* Task directions
Do these statements agree with the text on eXtremeDB index searches below? Answer yes or no for each, quoting the words of the text that decide it.
1. For C and C++ applications, mcocomp generates a _search() function for each unique index.
2. The order in which list and nonunique hash-based cursors navigate is not defined.
3. The asterisk in a pattern must match at least one character.

* Text under study
---*---
By definition, an exact match lookup on a unique index returns exactly one result or zero if no match is found. So for C and C++ applications, the mcocomp schema compiler generates a _find() function for each unique index. Java and C# applications use the Cursor.Find() method.

Search

A cursor is essentially an iterator over the collection of objects in a result set. For each index declared for a class in the schema definition, the DDL compiler generates functions to instantiate a cursor, position it based on some value(s), and obtain a handle to the database object from the cursor. List and nonunique hash-based cursors allow navigation in sequential order (first to last, or last to first), though the order of the sequence is not defined; it is simply a mechanism to iterate over the unordered list of objects of a class.

For C or C++ applications, mcocomp generates a _search() function for each nonunique index in the schema. Java and C# applications use the Cursor.Search() method. The search function is used whenever it is necessary to establish:

  • a starting position in a sorted list with a known starting value and optionally retrieve subsequent results in ascending or descending sorted order.
  • a starting position in a sorted list when only part of the starting value is known, find the closest match, and optionally retrieve subsequent results in ascending or descending sorted order.
  • a starting position as above, iterate over the sorted list in ascending or descending sorted order until a lower/upper bound is reached, using the _compare() method to determine when the range limit is reached.
  • a starting position with a known starting value, iterate over the list to retrieve each duplicate, using the _compare() method to determine when the last duplicate was retrieved.

Pattern Search

eXtremeDB also supports "wild card" pattern matching ability. This is the capability to search tree index entries matching patterns specified with wild card characters for single character and multiple character matches. By default, the question mark “?” will match any single character in the specified position within the pattern, and the asterisk “*” will match any combination of characters (including no characters) in that position. If a match on the characters “?” or “*” is desired, the wild card characters themselves can be modified by specifying different characters in the pattern search policy (see below).

For example, “G*e*” would return “Graves” and “Gorine”, while “Gr?ve*” would match “Graves”, “Grove”, “Grover” and so on... In this example, ‘*’ matches zero, one, or more characters, while ‘?’ matches exactly one character. Further, the pattern “G*E*” would match all uppercase entries like “GRAVES”, “GORINE”. However, because the standard compare functions used to match index values with search keys use case-sensitive compare functions, the case specified in the search pattern will affect the search results.
---*---
* Data

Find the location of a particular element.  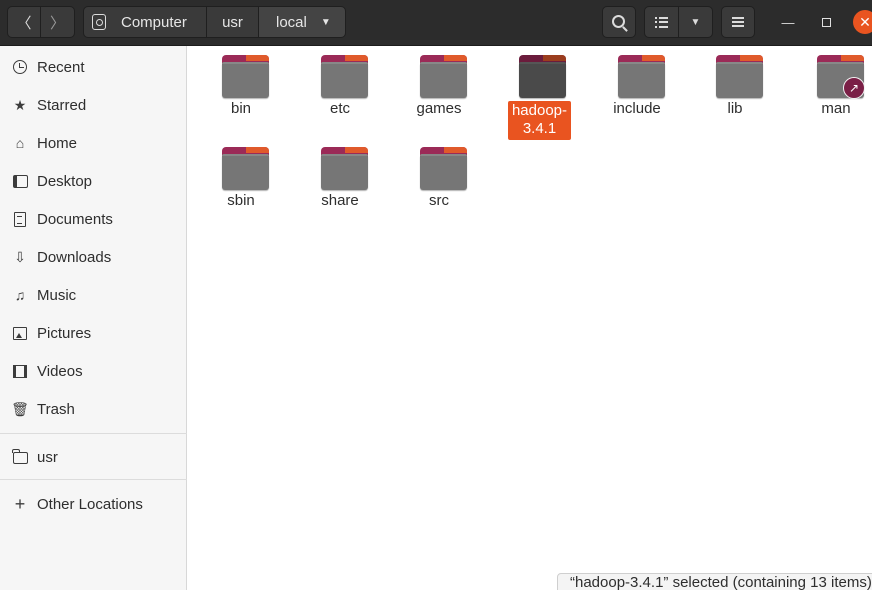

breadcrumb-local: local ▼ is located at coordinates (302, 22).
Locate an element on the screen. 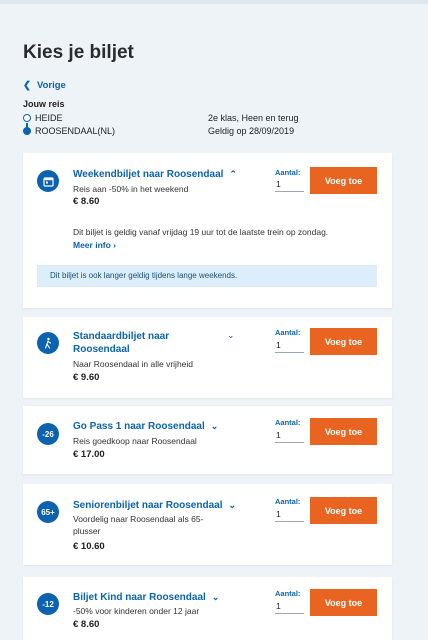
---*---
* Written response
1. No: "the mcocomp schema compiler generates a _find() function for each unique index"
2. Yes: "though the order of the sequence is not defined"
3. No: "the asterisk “*” will match any combination of characters (including no characters) in that position"